[[ Input material open ]]

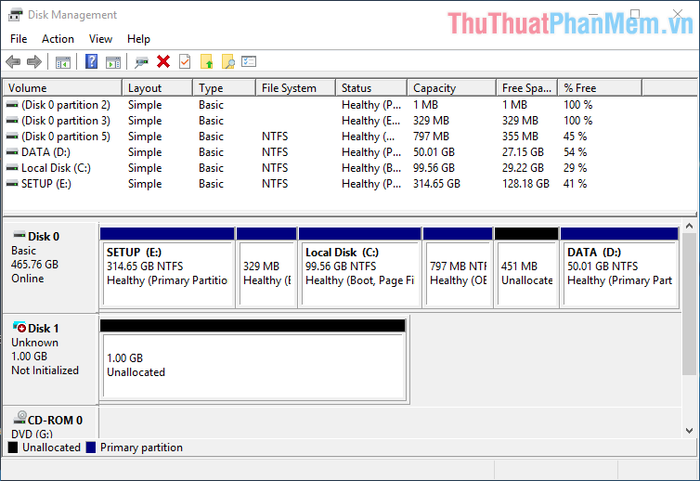The width and height of the screenshot is (700, 481).
Task: Click the red X Delete icon
Action: pos(163,62)
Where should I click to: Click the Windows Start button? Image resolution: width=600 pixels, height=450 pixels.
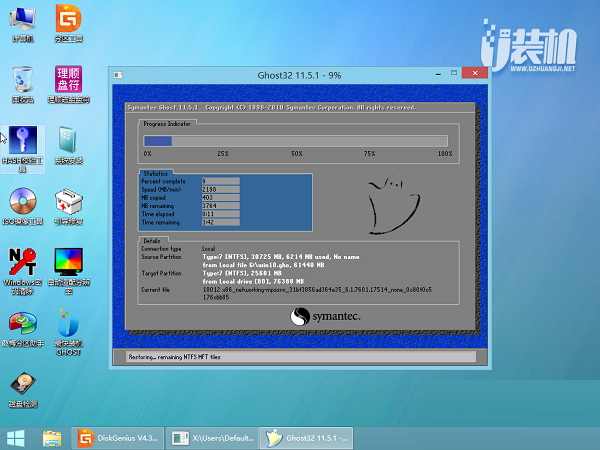click(17, 437)
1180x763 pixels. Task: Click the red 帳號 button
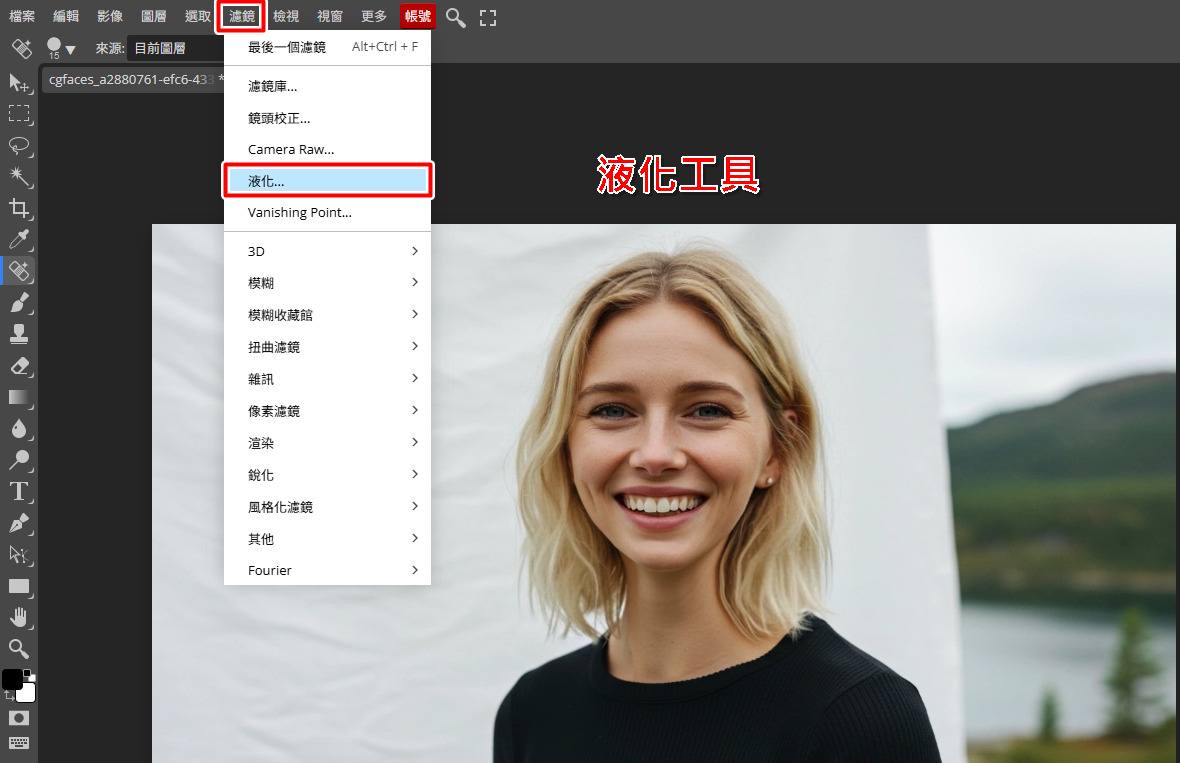[x=417, y=16]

[[ Input material closed ]]

Problem requirements: From the line containing "Where should I" down to the last line of the data, print every line exactly and nothing else. Pictures stay out of the copy.

Task output:
Where should I click to: Click the Windows Start button? Image resolution: width=600 pixels, height=450 pixels.
click(17, 437)
1180x763 pixels. Task: Click the red 帳號 button
[x=417, y=16]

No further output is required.